◆ **Excerto do texto**:
A culpa é realmente de todos nós nem que seja pela nossa indiferença.
Carmo
Um mea e nostra-culpa, num excelente texto.
Touchée ( em várias acepções ).
sam,
gadinho, viu?
carmónima,
a indiferença é quase pior que o preconceito. quase.
mifas,
gadinho. viu.
adolfo simões,
um não sei quê técnico deste Blogger imprevisível fez cair o seu comentário, mas obrigado na mesma.
Neste, como em muitos outros casos, o preconceito e a indiferença (seja esta pura e simples, ou seja face ao preconceito de outros) são quase mais execráveis que os actos em si mesmos.
É indamissível que se mate (ou se considere, sequer, como "brincadeira") um outro ser humano só porque é diferente. É que, caso ainda ninguém tenha reparado, nós somos todos diferentes uns dos outros! E, por isso mesmo, estamos todos sujeitos a que um dia um qualquer "artista", novo ou velho, se ache no direito de espancar/matar outro só porque achou que esse outro não era igual a ele. Travesti, estrangeiro, dependente, incompreendido. Quem nunca se sentiu assim? Graças a Deus, alguns de nós não se atravessaram nesse dia com uns miúdos traquinas... Como, infelizmente, aconteceu com a Gisberta.

◆ **Entradas de localização para capturas de ecrã e páginas**:
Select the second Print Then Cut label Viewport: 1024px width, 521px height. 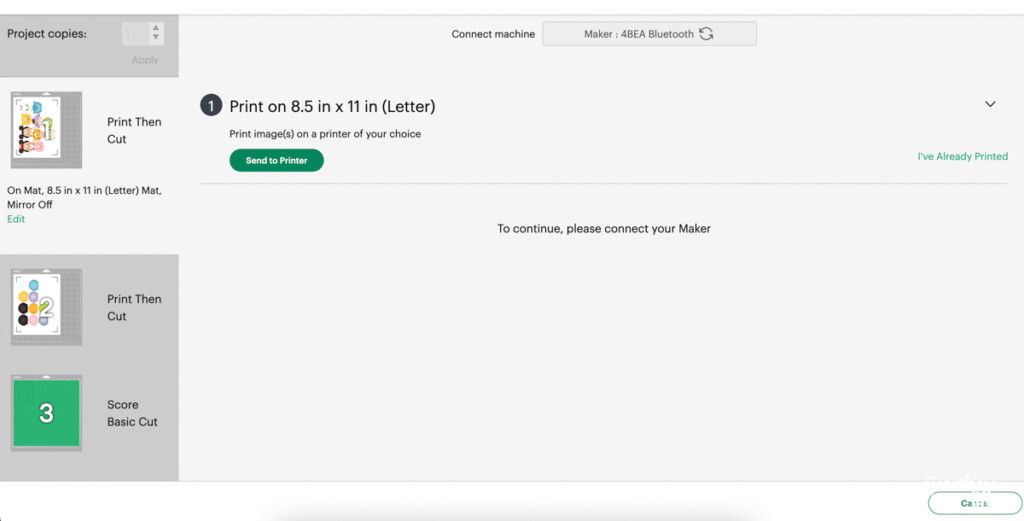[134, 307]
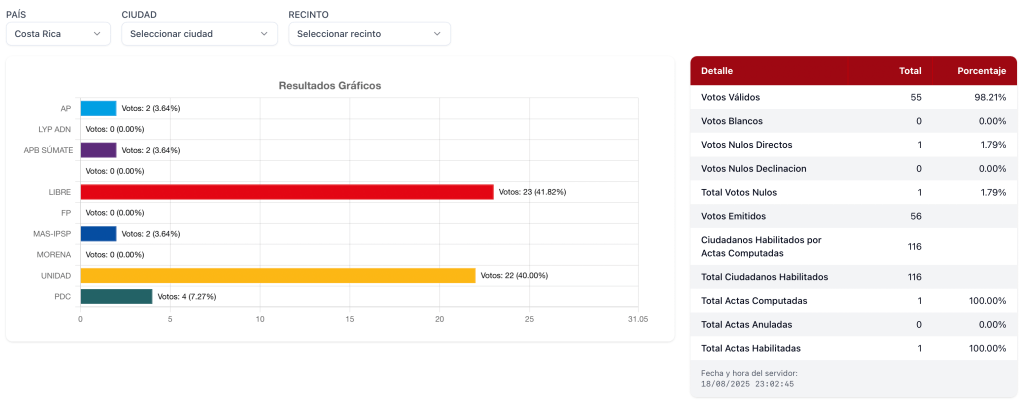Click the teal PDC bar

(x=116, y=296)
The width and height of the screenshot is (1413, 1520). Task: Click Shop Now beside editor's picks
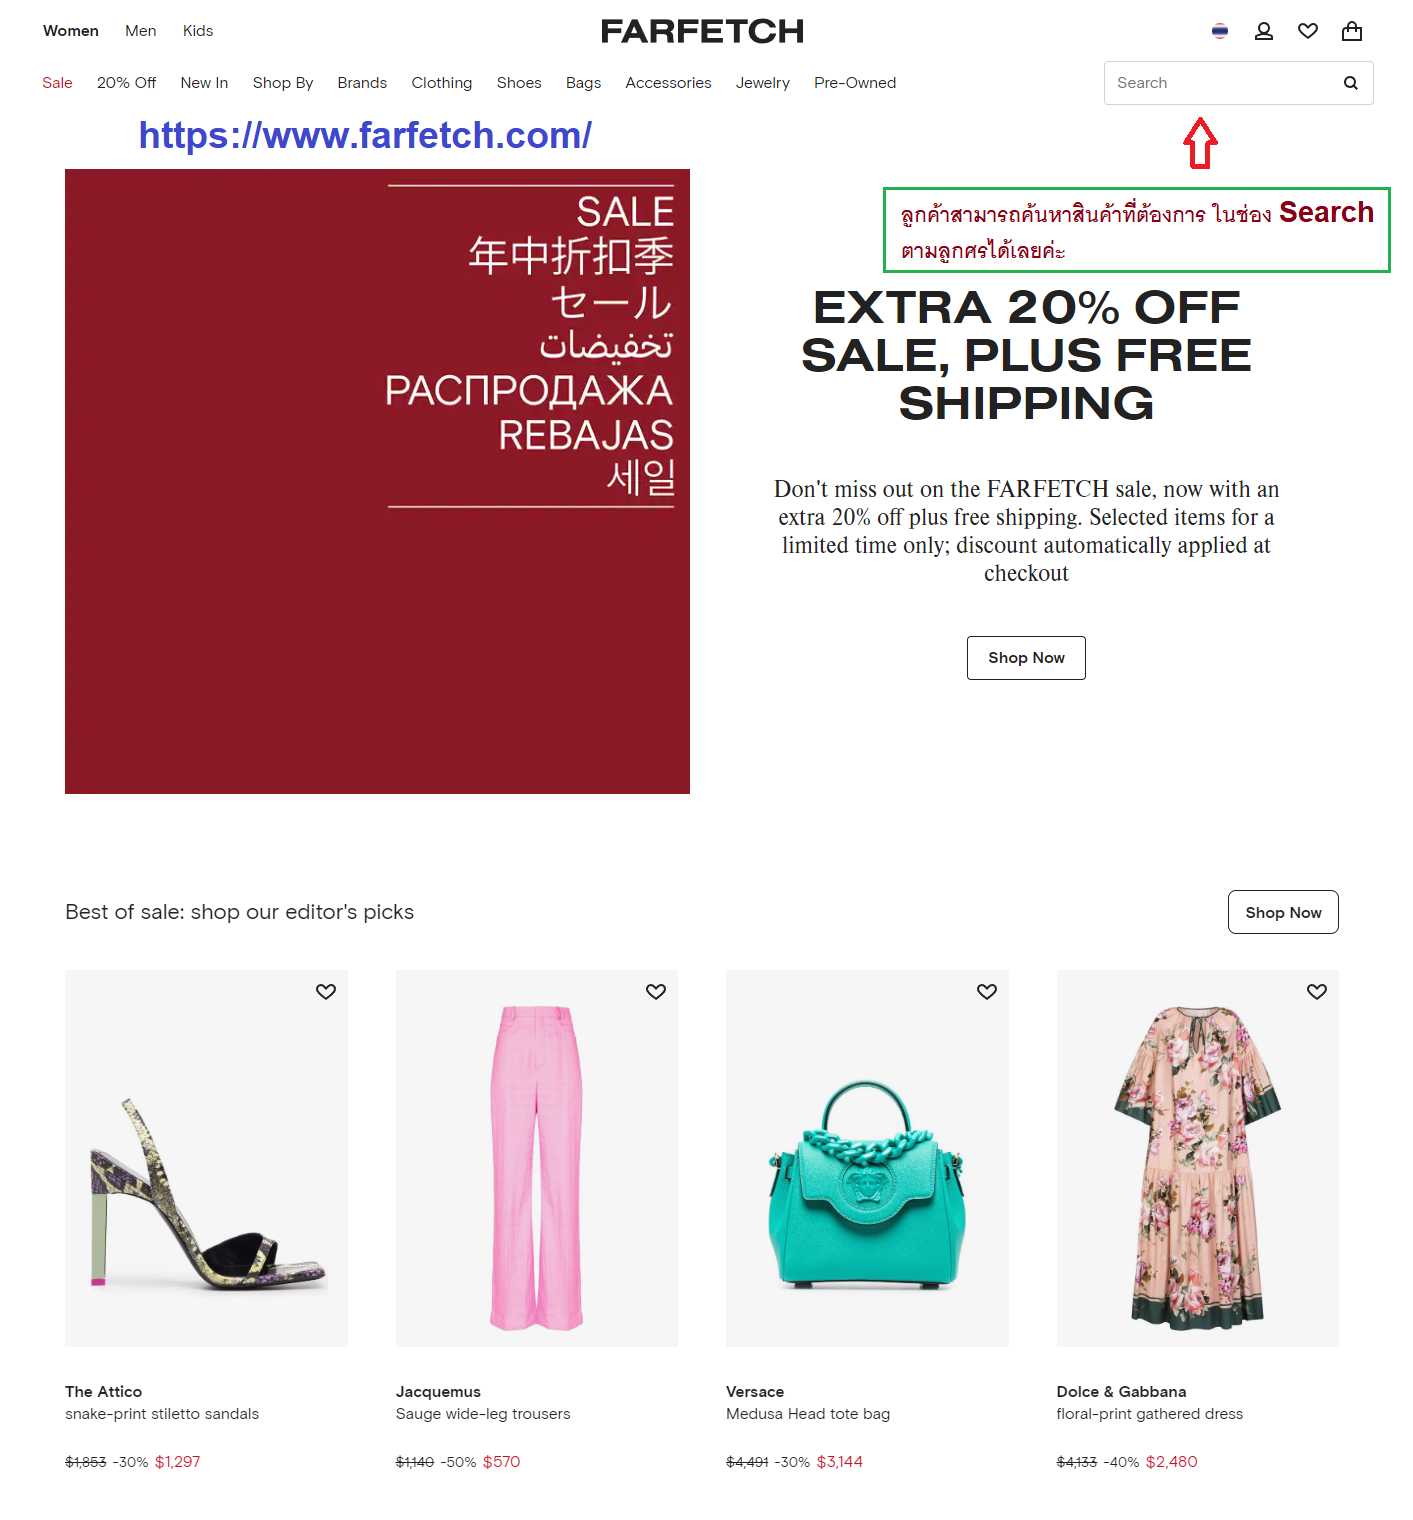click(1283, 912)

◆ **Tarefas escritas**:
(1) Pode apresentar como tabela Markdown, com as colunas «N.º» e «Linha», as entradas que começam na linha que contém "The width and" e terminam no fim das entradas, sem linhas em branco? Deixe as imagens fora da resposta.
(2) Como prossegue o texto sobre o preconceito? Escreva a continuação a partir da última frase apresentada.
O texto sobre o preconceito e as entradas têm origens distintas.

◆ **As respostas**:
(1)
| N.º | Linha |
|---|---|
| 1 | The width and height of the screenshot is (1413, 1520). Task: Click Shop Now beside editor's picks |
| 2 | click(1283, 912) |

(2)
(Rui, desculpa, a gripe deixa-me ainda mais intransigente!)
Rui
Não há muito a dizer a não ser que o texto está excelente. E actual. E aposto que infelizmente daqui a um ano também estará. E dois..e três...
Touchée mesmo. ou de como podemos hipocritamente ir assobiando para o lado e fingir que coisas destas só se passam "lá fora".
infelizmente, o texto continua muito actual
lita,
as melhoras, amiga.
saci,
infelizmente assim o creio também.
leonor,
incrível, não é? e muito humano, diga-se.